Help with a complex regex

Hi guys, I am making progress with regex, but I still need help.

I am trying to make a special regex for my file parsor.

Basically, I would like to check if a line contain a dependency in this form, this is an example:

@ProgrammingTools-Main:Gcc>=14.2.0(Pass1,Lto)

Where the line can start with space before, the comparator can be >=,<=,<,>,= and it can have nothing after the version OR a parenthesis that contain a list of option separated by “,”.

I did this regex, but it does not work properly:

[\s]+@[A-Za-z0-9-]+:[A-Za-z0-9-]+(>=|<=|=|>|<)[A-Za-z0-9.-]+([(][A-Za-z-0-9-,]*[)])?

I tried with different text at this website: https://regexr.com/

@ProgrammingTools-Main:Gcc>=14.2.0
	@ProgrammingTools-Main:Gcc>=14.2.0(Pass1,Pass2,Pass3,Lto)
		@ProgrammingTools-Main:Gcc>=14.2.0Pass1,Pass2,Pass3)

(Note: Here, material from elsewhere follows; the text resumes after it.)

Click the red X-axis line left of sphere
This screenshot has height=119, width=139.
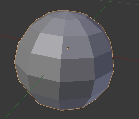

Basically line 1 and 2 should match

str = <<-HEREDOC
  @ProgrammingTools-Main:Gcc>=14.2.0
      @ProgrammingTools-Main:Gcc>=14.2.0(Pass1,Pass2,Pass3,Lto)
          @ProgrammingTools-Main:Gcc>=14.2.0(Pass1,Pass2,Pass3)
  HEREDOC
 
pattern = /^[\s]+(@[\w\-]+):([\w\-]+)(>=|<=|=|>|<)([\w.\-]+)(?:\(([\w,\-]*)\))?/im
 
str.scan(pattern) do |match|
  pp match
end
1 Like

Thanks a lot for your help! Just 2 questions.

First: is it normal when I copy this regex to the regex website, it don’t work ?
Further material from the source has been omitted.